CME Group Inc. (CME) remains confident on its home turf as it confronts a potentially larger competitor in the combined European derivatives businesses of NYSE Euronext (NYX) and Deutsche Boerse AG (DB1.XE), a senior CME executive said Tuesday.

CME, the world's largest futures exchange operator by contract volume, stands to lose that title to a combined NYSE-Deutsche Boerse that would hold sway over nearly all of European futures and options linked to key interest rates and stock indexes.

"Putting together their pools of liquidity doesn't really create significant competitive advantages for them," said Jamie Parisi, chief financial officer for the Chicago-based exchange company, at an event hosted by Raymond James.

The NYSE Euronext-Deutsche Boerse deal, announced last month, would create an entity that traded a combined 3.12 billion European derivatives contracts in 2010, according to figures from the Futures Industry Association. CME's total was about 3.08 billion, with most of its business centered around U.S. trading hours.

A fusion of the biggest U.K. and German derivatives platforms would mirror CME's 2007 deal to acquire the Chicago Board of Trade, which brought together dominant slates of U.S. interest-rate, stock-index and commodity futures markets.

That arrangement improved trading efficiencies for customers, according to Parisi. Deutsche Boerse's deal with NYSE Euronext will likely do the same, "but in the end I don't think it really [improves] their competitive position in selling into the U.S.," he said.

The proposed merger comes as CME faces the most serious challenge in years to its core interest-rate futures business from NYSE Euronext, which has joined up with the Depository Trust & Clearing Corp. to develop a new clearinghouse to back the strategy. Over the past decade CME has successfully defended its U.S. turf against an attempted incursion from Deutsche Boerse's derivatives arm Eurex, alongside past efforts by NYSE Euronext's U.K. futures arm to replicate key products.

The new NYSE-backed threat is centered on a cheaper way to manage futures trading alongside related business in U.S. government securities like Treasury bonds. The venture prompted CME last week to respond with its own plan to reduce collateral requirements, which drew concerns from credit rating agency Standard & Poor's.

CME also faces tougher competition from the as-yet unnamed NYSE-Deutsche Boerse group in the race to forge ties with developing exchange groups around the globe. Duncan Niederauer, the chief executive of NYSE Euronext who will also lead the combined entity, said he aims to make the new company the preferred partner of exchanges in regions like Asia.

Parisi said Tuesday that CME will continue to seek alliances with local exchanges in developing economies as its chief mode of global expansion, as opposed to making outright acquisitions, which can be complicated by local regulations.

"Oftentimes the exchanges are a crown jewel of those economies and they're not likely to be sold to an outside party," he said.

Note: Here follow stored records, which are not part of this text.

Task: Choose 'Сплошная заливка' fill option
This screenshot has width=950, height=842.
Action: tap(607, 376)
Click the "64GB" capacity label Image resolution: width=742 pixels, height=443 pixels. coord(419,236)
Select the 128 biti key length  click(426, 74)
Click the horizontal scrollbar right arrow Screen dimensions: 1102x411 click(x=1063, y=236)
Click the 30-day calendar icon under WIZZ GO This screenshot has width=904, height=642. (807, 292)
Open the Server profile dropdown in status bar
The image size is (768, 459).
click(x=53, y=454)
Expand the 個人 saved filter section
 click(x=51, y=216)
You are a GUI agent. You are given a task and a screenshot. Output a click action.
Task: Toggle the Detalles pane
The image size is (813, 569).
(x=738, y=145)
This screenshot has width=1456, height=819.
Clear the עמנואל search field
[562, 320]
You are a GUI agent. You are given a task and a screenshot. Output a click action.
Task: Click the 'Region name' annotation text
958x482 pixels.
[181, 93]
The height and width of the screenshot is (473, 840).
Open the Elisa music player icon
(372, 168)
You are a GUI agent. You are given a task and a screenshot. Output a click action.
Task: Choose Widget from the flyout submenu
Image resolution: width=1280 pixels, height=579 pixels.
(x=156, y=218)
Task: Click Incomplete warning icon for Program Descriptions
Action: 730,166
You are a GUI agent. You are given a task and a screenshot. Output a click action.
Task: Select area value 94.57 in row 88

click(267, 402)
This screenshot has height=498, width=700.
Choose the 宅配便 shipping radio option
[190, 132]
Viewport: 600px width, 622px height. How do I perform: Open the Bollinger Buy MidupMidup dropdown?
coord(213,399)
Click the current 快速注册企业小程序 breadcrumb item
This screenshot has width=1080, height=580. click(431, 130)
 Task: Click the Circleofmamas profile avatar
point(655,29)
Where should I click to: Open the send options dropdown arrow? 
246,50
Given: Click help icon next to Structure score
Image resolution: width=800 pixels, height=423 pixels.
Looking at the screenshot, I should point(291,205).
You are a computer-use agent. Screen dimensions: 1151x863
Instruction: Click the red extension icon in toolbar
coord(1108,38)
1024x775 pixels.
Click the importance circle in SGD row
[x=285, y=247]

The Indonesia Commodity & Derivatives Exchange on Tuesday voiced interest in opening access to CME's electronic markets, following a new law allowing the exchange to facilitate local companies' transactions on overseas markets.

Separately, CME is working to develop activity in its dollar-based crude palm oil futures by recruiting more traders during Asian business hours, following on a 2009 deal that saw the company take a 25% stake in Bursa Malaysia Bhd's (1818.KU) derivatives unit.

Malaysia and Indonesia, both toiling to promote their commodities markets to investors, are the two biggest producers of palm oil and together represent an estimated 85% of global production.

-By Jacob Bunge, Dow Jones Newswires; 312-750-4117; jacob.bunge@dowjones.com

 
 
CME (NASDAQ:CME)
Historical Stock Chart
From May 2024 to Jun 2024 Click Here for more CME Charts.
CME (NASDAQ:CME)
Historical Stock Chart
From Jun 2023 to Jun 2024 Click Here for more CME Charts.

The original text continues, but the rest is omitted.